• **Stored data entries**
☆ ☆ ☆ ☆ ☆
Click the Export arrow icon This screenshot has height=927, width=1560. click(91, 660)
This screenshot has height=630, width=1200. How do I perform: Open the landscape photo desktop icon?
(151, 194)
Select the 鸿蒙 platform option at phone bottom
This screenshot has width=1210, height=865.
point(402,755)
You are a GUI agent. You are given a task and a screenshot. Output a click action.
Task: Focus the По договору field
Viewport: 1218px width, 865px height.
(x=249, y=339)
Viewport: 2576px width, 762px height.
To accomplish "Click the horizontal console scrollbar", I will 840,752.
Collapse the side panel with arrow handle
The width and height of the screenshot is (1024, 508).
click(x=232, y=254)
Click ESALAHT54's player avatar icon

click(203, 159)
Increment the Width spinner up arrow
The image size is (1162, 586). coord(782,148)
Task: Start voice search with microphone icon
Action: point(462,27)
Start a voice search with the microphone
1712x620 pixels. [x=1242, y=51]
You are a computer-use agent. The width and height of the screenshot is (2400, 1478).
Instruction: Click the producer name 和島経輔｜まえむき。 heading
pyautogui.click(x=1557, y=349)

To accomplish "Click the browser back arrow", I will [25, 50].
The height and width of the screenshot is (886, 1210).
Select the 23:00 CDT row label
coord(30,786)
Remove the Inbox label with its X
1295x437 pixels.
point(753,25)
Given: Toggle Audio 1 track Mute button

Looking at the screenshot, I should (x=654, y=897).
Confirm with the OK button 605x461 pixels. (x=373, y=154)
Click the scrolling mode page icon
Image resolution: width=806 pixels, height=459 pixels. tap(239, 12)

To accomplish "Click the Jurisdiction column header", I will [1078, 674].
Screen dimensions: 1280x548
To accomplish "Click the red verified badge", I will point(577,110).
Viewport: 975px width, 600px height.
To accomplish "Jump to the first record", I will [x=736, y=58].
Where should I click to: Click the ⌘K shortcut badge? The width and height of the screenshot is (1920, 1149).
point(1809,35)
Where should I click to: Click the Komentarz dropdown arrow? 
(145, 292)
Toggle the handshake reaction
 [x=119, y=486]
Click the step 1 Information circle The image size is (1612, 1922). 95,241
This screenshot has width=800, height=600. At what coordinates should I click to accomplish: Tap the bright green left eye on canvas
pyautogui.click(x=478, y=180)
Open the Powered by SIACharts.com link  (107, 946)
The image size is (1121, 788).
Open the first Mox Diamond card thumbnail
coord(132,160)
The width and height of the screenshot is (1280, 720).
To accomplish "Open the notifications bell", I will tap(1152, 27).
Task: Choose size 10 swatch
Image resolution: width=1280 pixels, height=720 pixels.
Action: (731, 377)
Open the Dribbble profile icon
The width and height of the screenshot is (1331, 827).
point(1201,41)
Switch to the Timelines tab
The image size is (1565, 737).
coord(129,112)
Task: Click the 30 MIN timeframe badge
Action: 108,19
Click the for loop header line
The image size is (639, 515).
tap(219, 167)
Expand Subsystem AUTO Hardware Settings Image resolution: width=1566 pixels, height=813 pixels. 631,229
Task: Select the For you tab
☆ ☆ ☆ ☆ ☆
• **Problem details**
Only these are to be transcribed: the line with "Viewport: 975px width, 600px height." and every line after it through the last line of the entries, each exactly.

• **Answer to this problem**
Viewport: 975px width, 600px height.
To accomplish "Jump to the first record", I will [x=736, y=58].
Where should I click to: Click the ⌘K shortcut badge? The width and height of the screenshot is (1920, 1149).
point(1809,35)
Where should I click to: Click the Komentarz dropdown arrow? 
(145, 292)
Toggle the handshake reaction
 [x=119, y=486]
Click the step 1 Information circle The image size is (1612, 1922). 95,241
This screenshot has width=800, height=600. At what coordinates should I click to accomplish: Tap the bright green left eye on canvas
pyautogui.click(x=478, y=180)
Open the Powered by SIACharts.com link  (107, 946)
The image size is (1121, 788).
Open the first Mox Diamond card thumbnail
coord(132,160)
The width and height of the screenshot is (1280, 720).
To accomplish "Open the notifications bell", I will tap(1152, 27).
Task: Choose size 10 swatch
Image resolution: width=1280 pixels, height=720 pixels.
Action: (731, 377)
Open the Dribbble profile icon
The width and height of the screenshot is (1331, 827).
point(1201,41)
Switch to the Timelines tab
The image size is (1565, 737).
coord(129,112)
Task: Click the 30 MIN timeframe badge
Action: 108,19
Click the for loop header line
The image size is (639, 515).
tap(219, 167)
Expand Subsystem AUTO Hardware Settings Image resolution: width=1566 pixels, height=813 pixels. 631,229
Task: Select the For you tab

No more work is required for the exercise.